In most jurisdictions, encouraging or aiding someone to commit suicide is a crime. Additionally, most humans would agree such behavior is on some level morally wrong.

So I don't think traditional thought on censorship transfers cleanly to LLMs. Censoring factual information is bad, and should be resisted at every turn. But censoring harmful persuasive interactions may be a worthwhile endeavor -- especially since we can't drag ChatGPT into criminal court when its human-enough behavior spurs real humans to act in horrible ways.

Of course, the next obvious question is, where do you draw the line? And I have no good answer for that :)

What if your view is survivor bias?

E.g. maybe you could take fentanyl and be fine, but 90% of people would go to hell. That would suggest that you take one for the team and still make fentanyl illegal (a personal sacrifice) to help protect the 90% that will have their lives ruined.

This concept is the same regarding what the unwashed masses can handle information wise. E.g. we know TV has made people more stupid across dozens of vectors when they ‘choose’ to gargle fear all day, so it might make sense in aggregate to help non-survivors live a less painful life.

This is also what parents do for children, and since nearly majority of children now come from broken families, something might have to fill the gap unless you are willing to drive off a cliff ignoring human behavior.

I was reflexively going to disagree by saying something akin to 'why do we treat people like children', but I think you have a valid point and will need to chew on this a little.
I'm OK with uncensored anything for adults. In fact, I'd call myself "free speech absolutist". But I am not OK with uncensored content for little kids.

Obviously such decisions must be made on application, not model side.

Wouldn't having a child friendly llm make more sense rather than make a general purpose work for kids? Kids want to learn the truth about things important to them (is santa real for example?) but the truth needs to be framed for their ears. Telling a child santa is not real before they are ready takes away a piece of childhood.
"Once anyone chooses that role, they deem themselves more enlightened and therefore more capable than the poor, deluded masses trudging in dirt below from whence they came."
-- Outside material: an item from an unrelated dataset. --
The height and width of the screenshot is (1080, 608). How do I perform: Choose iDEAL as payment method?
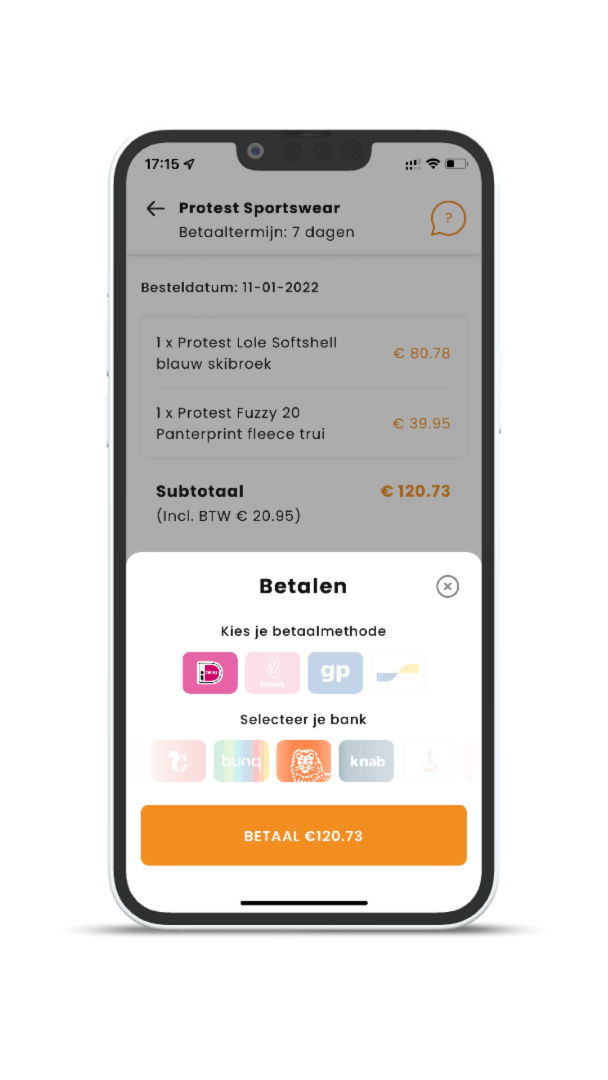(210, 672)
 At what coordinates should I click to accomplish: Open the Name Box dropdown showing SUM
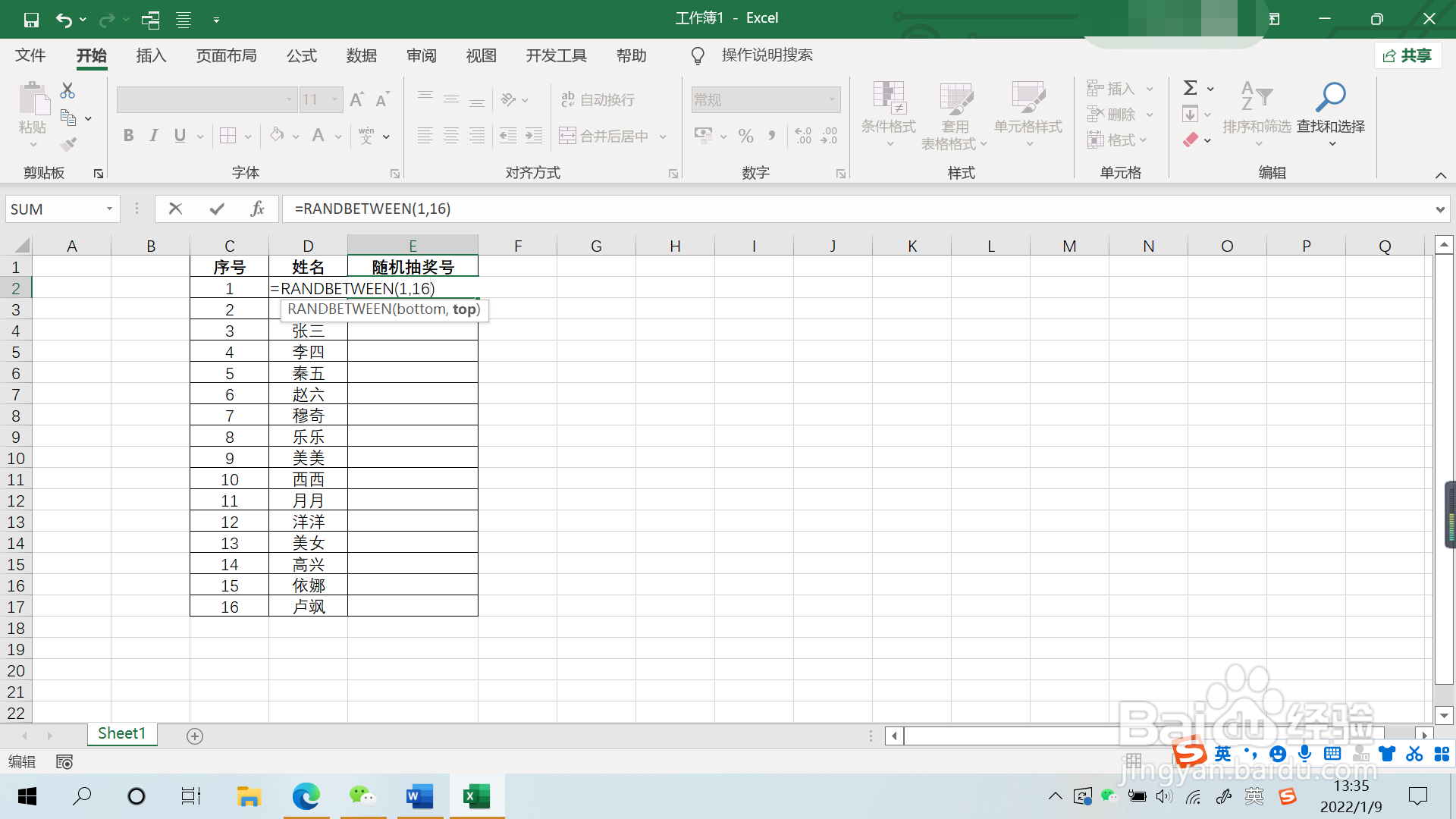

Or they simply want to sell their models to enterprise clients who don't want to expose certain things to their employees during the work day. This reads a bit like those "I'm a lion" or "I'm the alpha wolf" type posts. Go ahead and try to sell a product that can generate hate speech, nudity, and violent content to enterprises.

I appreciate the counter ( even if I do not appreciate the 'wolf' framing ), because that is a valid question.

Still, if the concern is about business viability, why is the consumer facing LLM that is not tied to a specific brand not allowed to exist? Surely, the demos provided to enterprise client would not suffer from such violent content, abhorrent nudity and hateful speech?

Why is internet flooded with images of LLMs giving clearly politically adjusted responses ( Biden/Trump being less recent, but clear example ) to Joe Schmoe? Is that a good look? Will that sell to enterprises better?

Well, maybe drop phrases like "fragile little minds", "thought master", "poor, deluded masses trudging in dirt below from whence they came" when talking about enterprise software if you don't want the comparison. That's what this is, enterprise software. No need to imply others are mindless sheep being ultra sensitive when discussing enterprise software.
My friend. Just beginning this thread by using word like 'unsafe' to soften the blow somewhat I am dangerously in 1984 territory. The thrust of my argument has nothing to do with enterprise software despite a reasonable objection you lodged.

The words were intended to be noticed ( and reacted to ). And they were.

There is a reason for this and goes something like this.

I dislike commercial interests trumping sanity.

Crazy. I know.

edit: I also would like to note you did not address my actual point.